Before we explore the full HMTL, let's work with some example HTML

In [34]:
example_html = """
    <!DOCTYPE html>
    <html lang='en'>

    <head>
        <title>The ML Guild</title>
    </head>

    <body>
        <h1 id='headline'>Machine Learning Guild Overview</h1>
            <p class='description' >The ML guild provides rich learning 
            content around machine learning, including self-guided courses, 
            curriculum-based learning programs, and mentorship by more 
            advanced practitioners</p>
        <h2>Courses</h2>

        <p>Below are the ML Guild Tracks:</p>

        <ul>
            <li class='first'>Explorer</li>
            <li class='second'>Apprentice</li>
            <li class='third'>Master</li>
        </ul>
    </body>

    </html>
    """

### Common BeautifulSoup Syntax

#### Methods
- find: find only the first specified html tag that meets a specified condition
- find_all: find all html tags that meets a specified condition

#### Parameters
- attrs: dict of attributes (e.g. id, class) to filter relevant html

#### Attributes
- text: only view the text in the html (ignore the html itself) 


In [35]:
# Beautiful Soup supports the HTML parser included in Python’s standard library, 
# but it also supports a number of third-party Python parsers. 
# One is the lxml parser, which is fast and lenient (i.e. it will not crash it the html is not formatted correctly)

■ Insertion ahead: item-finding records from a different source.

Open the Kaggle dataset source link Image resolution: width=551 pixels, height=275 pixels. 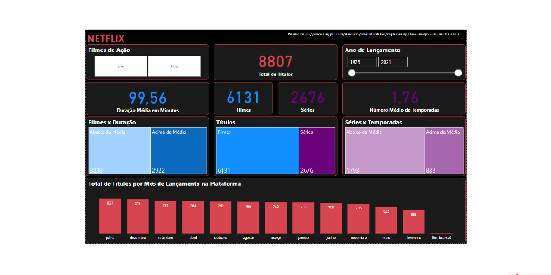(x=378, y=34)
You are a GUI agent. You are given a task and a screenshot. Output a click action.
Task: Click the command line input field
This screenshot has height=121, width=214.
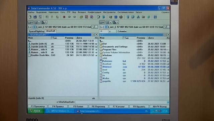[x=121, y=102]
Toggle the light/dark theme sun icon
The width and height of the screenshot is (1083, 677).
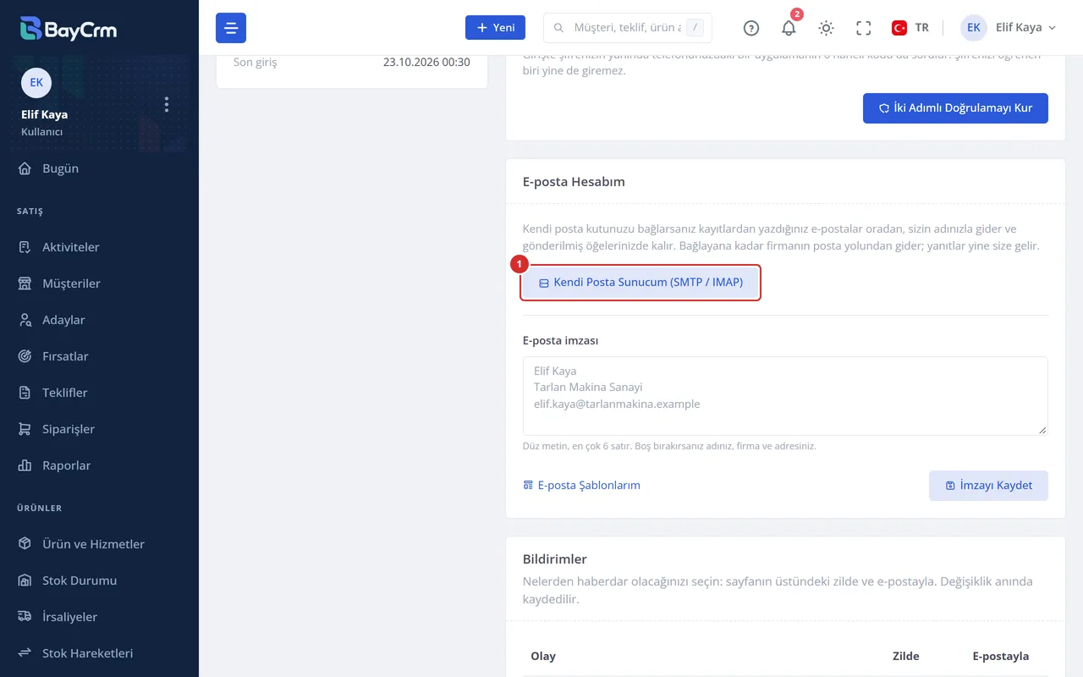point(826,28)
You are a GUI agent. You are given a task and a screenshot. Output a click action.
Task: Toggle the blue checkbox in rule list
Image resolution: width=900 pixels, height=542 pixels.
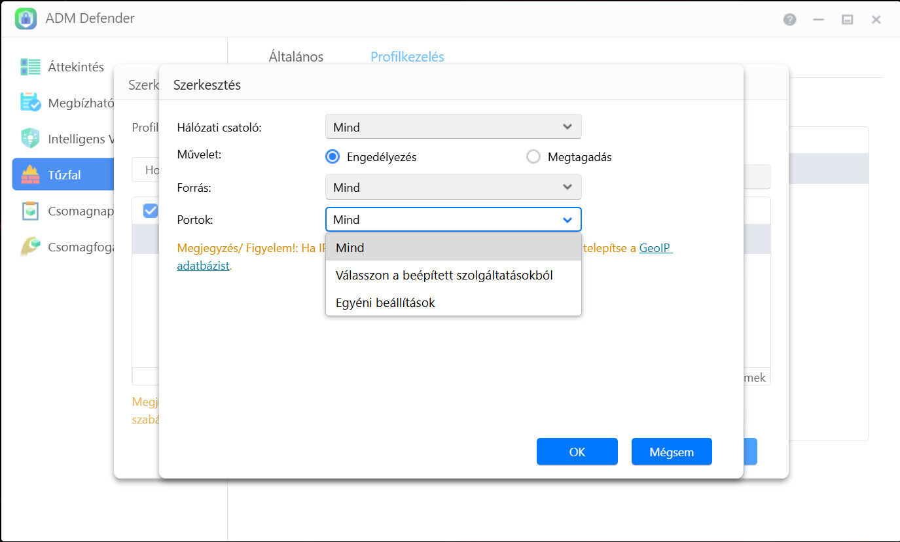(151, 210)
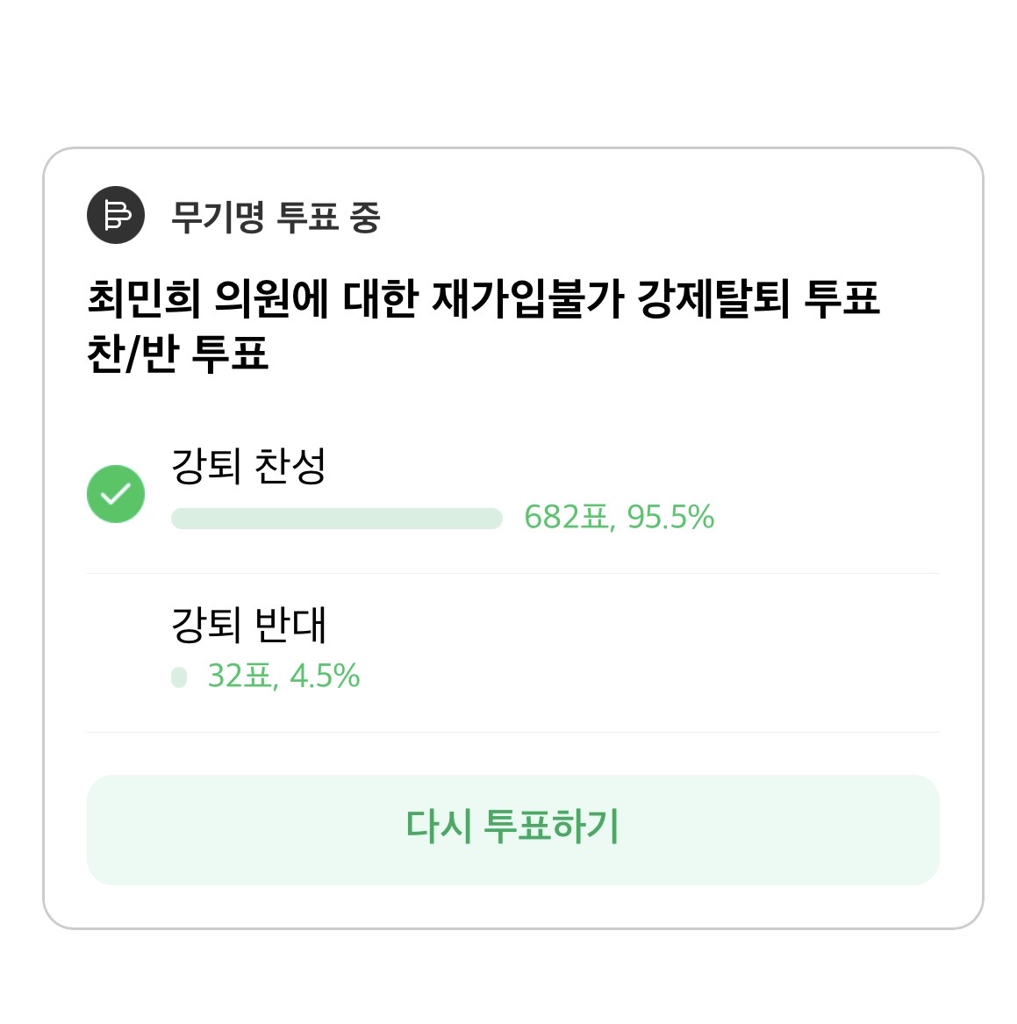Select the 강퇴 반대 option label
Screen dimensions: 1017x1024
(x=248, y=625)
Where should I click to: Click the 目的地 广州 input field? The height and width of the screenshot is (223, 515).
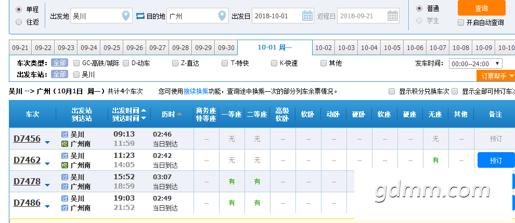(x=191, y=16)
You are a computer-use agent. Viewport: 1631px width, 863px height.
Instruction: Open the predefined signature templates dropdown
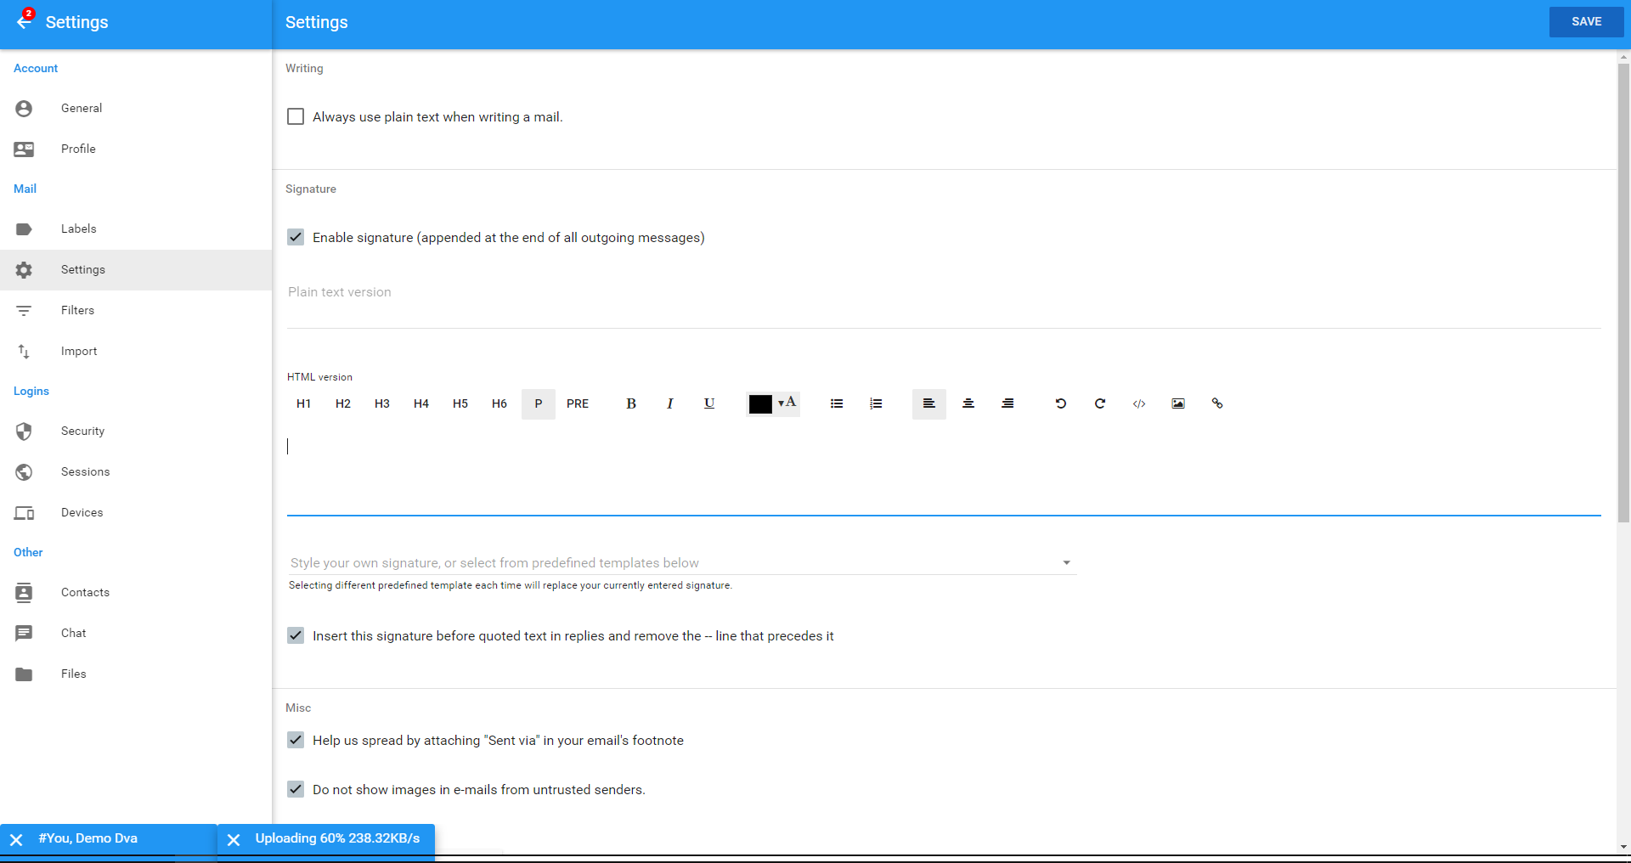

b = BeautifulSoup(example_html, 'lxml')
b

<!DOCTYPE html>
<html lang="en">
<head>
<title>The ML Guild</title>
</head>
<body>
<h1 id="headline">Machine Learning Guild Overview</h1>
<p class="description">The ML guild provides rich learning 
            content around machine learning, including self-guided courses, 
            curriculum-based learning programs, and mentorship by more 
            advanced practitioners</p>
<h2>Courses</h2>
<p>Below are the ML Guild Tracks:</p>
<ul>
<li class="first">Explorer</li>
<li class="second">Apprentice</li>
<li class="third">Master</li>
</ul>
</body>
</html>

#### find

In [36]:
b.find('title')

<title>The ML Guild</title>

In [37]:
b.find('h2')

<h2>Courses</h2>

#### text

In [38]:
b.find('title').text

'The ML Guild'

In [39]:
b.find('h2').text

'Courses'

In [40]:
b.find('li').text

'Explorer'

#### find_all

In [41]:
# find_all
b.find_all('li')

[<li class="first">Explorer</li>,
 <li class="second">Apprentice</li>,
 <li class="third">Master</li>]

In [42]:
lists = b.find_all('li')
for l in lists:
    print(l.text)

Explorer
Apprentice
Master


#### attrs

In [43]:
b.find('h1', attrs={'id':'headline'})

<h1 id="headline">Machine Learning Guild Overview</h1>

In [44]:
b.find('li', attrs={'class':'first'})

<li class="first">Explorer</li>

In [45]:
b.find('li', attrs={'class':'second'})

<li class="second">Apprentice</li>

### Exercise

In [46]:
# Get the text (only) for the master class
b.find('li', attrs={'class':'third'}).text

'Master'

In [47]:
# print the text (only) of all the paragraphs in a lists
paragraphs = b.find_all('p')
for p in paragraphs:
    print(p)

<p class="description">The ML guild provides rich learning 
            content around machine learning, including self-guided courses, 
            curriculum-based learning programs, and mentorship by more 
            advanced practitioners</p>
<p>Below are the ML Guild Tracks:</p>


In [48]:
# print the paragraphs with the class description
b.find('p', attrs={'class':'description'})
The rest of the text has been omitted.